I am a different type of vessel. I may say things that are common, but not often revealed for all to see. I love to share how God will teach me and even correct me. I know that people are experiencing some of the same things I am going through but may not feel as free to express it. So, putting it out in the open can deliver people from the bondage they hold in secret.
That’s what I want to do for someone today. Put out in the open how sometimes you just feel like giving up. We may want to give up on different things, but giving up is something that challenges us all somewhere in our lives.
People sometimes make God seem mythical. As if the needs of man are so far beyond his care and reach. We forget just how real God is and that we are made in His image. We reflect Him, even in the simplest things like our feelings. God knows the design and makeup of every man. In that knowing, He knows what to do to put us back on track when we fall off.
I am reminded of a time when the Lord gave me a reality check. Not just any reality check, but that slap in the face reality check. The one that makes you dry your tears and say, “Wow, God!” Considering the challenges I have been faced with recently, I thought this story needed revisiting.
I had been going through some issues, and the opposition was substantial. I had opposition coming from multiple directions and at the same time. I was at a point where walking away seemed like the best option. The promises God had spoken to me looked like they were failing, and I was about to give up.

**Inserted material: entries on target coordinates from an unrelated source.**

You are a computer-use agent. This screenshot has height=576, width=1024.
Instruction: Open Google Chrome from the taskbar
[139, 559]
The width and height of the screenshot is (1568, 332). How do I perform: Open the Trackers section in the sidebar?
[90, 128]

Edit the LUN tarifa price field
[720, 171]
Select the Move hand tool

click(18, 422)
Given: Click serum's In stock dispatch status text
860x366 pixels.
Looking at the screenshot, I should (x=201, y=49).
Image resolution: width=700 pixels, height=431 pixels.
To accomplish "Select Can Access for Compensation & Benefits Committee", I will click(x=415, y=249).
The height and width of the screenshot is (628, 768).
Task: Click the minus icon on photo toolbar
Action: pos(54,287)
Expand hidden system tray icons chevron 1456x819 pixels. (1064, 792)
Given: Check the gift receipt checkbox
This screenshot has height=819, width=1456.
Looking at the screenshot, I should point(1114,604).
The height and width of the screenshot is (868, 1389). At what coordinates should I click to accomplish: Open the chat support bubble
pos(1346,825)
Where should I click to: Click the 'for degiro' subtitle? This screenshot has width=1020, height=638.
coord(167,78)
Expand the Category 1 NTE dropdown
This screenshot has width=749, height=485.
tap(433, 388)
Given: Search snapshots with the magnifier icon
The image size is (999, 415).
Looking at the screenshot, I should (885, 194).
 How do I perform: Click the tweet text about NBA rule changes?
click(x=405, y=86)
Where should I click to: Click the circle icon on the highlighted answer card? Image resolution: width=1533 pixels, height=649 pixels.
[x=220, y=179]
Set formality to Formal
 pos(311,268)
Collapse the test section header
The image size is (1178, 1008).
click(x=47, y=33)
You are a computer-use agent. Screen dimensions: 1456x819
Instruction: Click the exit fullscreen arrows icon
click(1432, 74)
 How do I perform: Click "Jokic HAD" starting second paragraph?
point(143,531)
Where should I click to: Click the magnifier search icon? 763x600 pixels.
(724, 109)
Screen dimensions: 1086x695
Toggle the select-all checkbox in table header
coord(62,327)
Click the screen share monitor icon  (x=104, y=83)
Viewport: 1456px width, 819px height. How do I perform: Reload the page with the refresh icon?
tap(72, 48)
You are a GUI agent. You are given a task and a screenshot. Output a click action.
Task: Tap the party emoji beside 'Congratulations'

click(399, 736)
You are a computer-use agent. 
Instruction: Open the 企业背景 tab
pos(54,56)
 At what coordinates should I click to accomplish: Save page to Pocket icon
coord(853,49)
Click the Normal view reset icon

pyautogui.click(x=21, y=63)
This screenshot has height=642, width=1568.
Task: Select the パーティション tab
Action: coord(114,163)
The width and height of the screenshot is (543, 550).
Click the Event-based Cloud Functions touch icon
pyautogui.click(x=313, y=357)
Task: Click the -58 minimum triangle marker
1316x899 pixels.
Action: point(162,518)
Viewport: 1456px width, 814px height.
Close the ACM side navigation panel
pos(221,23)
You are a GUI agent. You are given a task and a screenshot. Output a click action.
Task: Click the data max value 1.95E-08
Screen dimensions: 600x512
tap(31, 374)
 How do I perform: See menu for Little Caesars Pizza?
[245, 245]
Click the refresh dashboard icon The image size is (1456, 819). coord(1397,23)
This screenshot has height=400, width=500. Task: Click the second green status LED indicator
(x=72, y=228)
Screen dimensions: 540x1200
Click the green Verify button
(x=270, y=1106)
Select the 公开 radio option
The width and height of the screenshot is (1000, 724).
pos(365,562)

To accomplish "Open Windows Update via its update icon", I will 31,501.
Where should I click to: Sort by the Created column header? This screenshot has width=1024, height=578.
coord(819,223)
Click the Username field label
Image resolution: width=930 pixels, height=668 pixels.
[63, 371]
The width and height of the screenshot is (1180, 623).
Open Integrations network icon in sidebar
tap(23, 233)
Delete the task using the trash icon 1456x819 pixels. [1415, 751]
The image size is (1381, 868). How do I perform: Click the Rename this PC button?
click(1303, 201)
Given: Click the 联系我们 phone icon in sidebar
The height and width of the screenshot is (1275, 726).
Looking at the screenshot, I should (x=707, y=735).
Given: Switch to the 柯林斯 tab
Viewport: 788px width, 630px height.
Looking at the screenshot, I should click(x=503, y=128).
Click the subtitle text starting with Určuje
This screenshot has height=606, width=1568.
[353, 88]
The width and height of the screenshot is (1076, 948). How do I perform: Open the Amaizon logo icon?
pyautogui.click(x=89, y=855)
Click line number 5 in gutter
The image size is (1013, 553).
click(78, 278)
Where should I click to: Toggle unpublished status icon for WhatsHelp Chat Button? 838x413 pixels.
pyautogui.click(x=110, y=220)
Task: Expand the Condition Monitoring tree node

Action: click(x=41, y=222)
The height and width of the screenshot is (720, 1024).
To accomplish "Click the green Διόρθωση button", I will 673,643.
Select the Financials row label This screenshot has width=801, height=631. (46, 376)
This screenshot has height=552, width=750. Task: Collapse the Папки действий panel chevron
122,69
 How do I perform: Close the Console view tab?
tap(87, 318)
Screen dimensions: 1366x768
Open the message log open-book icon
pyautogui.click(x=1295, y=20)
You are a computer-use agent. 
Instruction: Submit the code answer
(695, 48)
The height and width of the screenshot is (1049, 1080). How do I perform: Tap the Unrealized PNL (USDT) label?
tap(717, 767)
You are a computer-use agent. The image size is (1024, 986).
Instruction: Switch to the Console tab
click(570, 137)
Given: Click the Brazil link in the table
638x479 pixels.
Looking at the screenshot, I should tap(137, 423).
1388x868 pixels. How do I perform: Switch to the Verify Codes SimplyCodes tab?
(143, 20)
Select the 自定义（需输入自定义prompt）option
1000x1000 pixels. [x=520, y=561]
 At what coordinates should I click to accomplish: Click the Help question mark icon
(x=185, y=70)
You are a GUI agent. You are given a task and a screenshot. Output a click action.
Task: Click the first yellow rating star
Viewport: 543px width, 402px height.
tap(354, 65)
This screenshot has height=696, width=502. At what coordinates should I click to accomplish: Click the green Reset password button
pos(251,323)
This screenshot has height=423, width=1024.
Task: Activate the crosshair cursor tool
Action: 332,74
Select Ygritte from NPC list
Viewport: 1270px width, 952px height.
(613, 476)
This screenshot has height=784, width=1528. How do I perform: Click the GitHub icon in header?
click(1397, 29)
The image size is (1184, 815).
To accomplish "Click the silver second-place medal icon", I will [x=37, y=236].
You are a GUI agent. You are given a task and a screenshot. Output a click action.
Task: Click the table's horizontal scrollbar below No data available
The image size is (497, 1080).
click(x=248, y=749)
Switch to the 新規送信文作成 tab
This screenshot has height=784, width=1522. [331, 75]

Well, I happened to be scrolling through Facebook and saw something someone shared. It was a meme of a well-known rapper. The meme notated what people knew about him; his accomplishments, his net worth, those types of things. Then it had what people didn’t know. The unknown was that he had put mixtapes out for six years underground before he even had a contract. As I was about to continue scrolling, out of nowhere, I hear the Lord say, “Does he have more faith than you?” Bam! Slap in the face. I thought, did the Lord just say this? I mean, I am a child and servant of the Almighty God and this man who was not a believer had more faith and endurance than me. Wow. That surely made my eyes stretch!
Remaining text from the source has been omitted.